The answer must be an exact copy of the records, with every picture removed.

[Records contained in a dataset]

· · · ·

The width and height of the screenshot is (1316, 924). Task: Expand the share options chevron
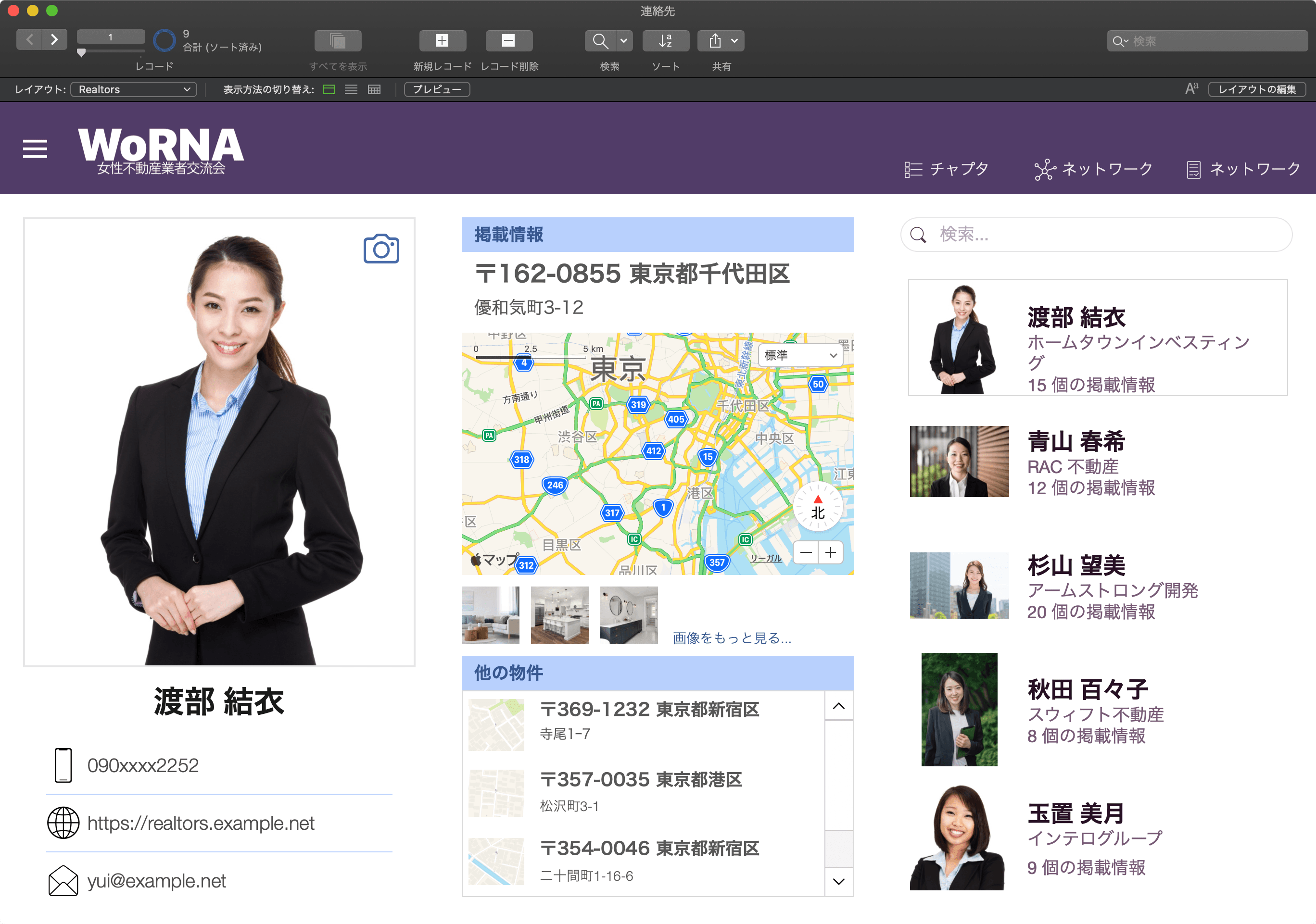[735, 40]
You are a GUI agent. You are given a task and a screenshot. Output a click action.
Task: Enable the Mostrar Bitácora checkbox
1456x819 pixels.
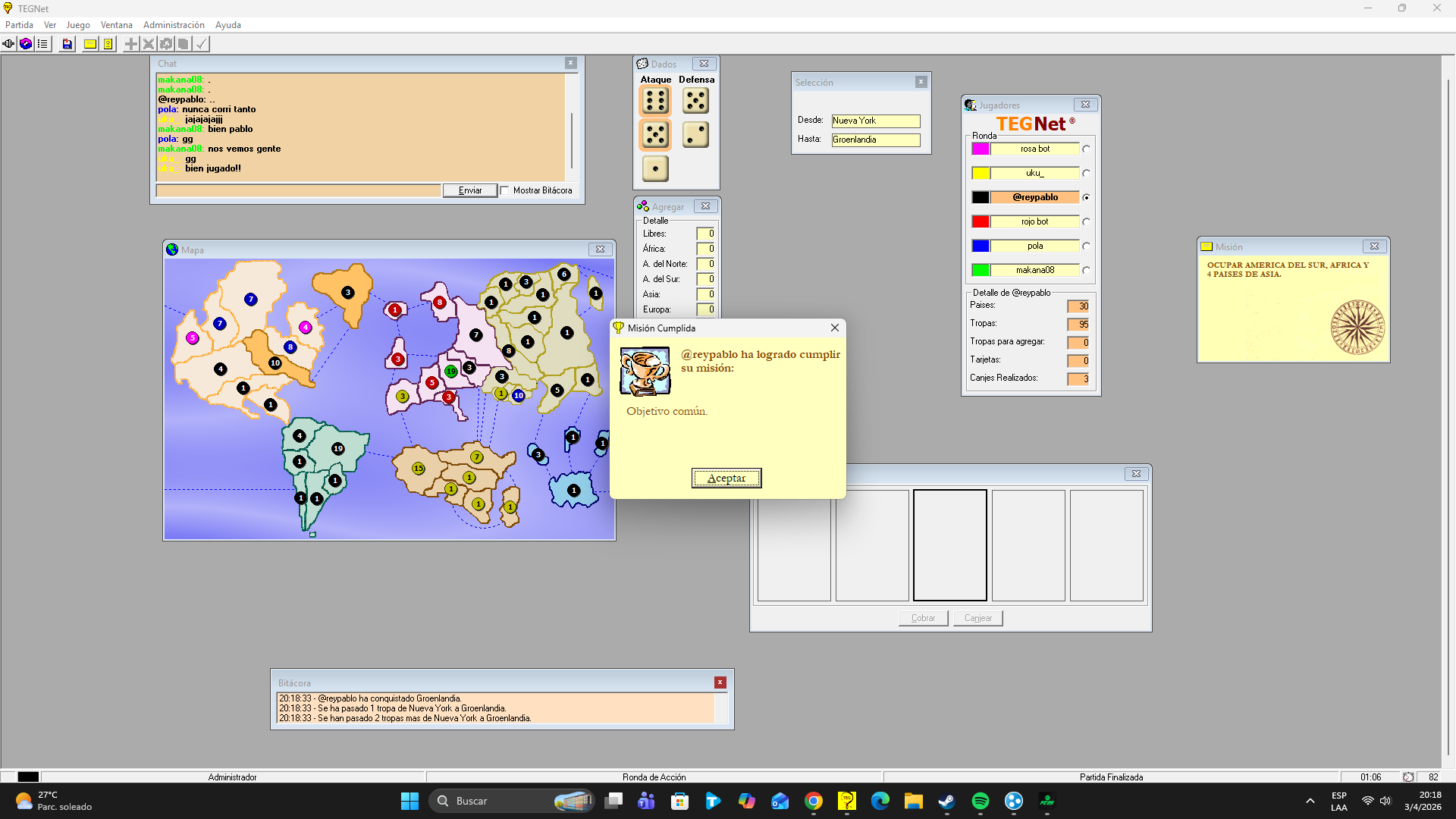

· · · ·

**Answer area:**
The width and height of the screenshot is (1316, 924). Task: Expand the share options chevron
[735, 40]
You are a GUI agent. You are given a task and a screenshot. Output a click action.
Task: Enable the Mostrar Bitácora checkbox
1456x819 pixels.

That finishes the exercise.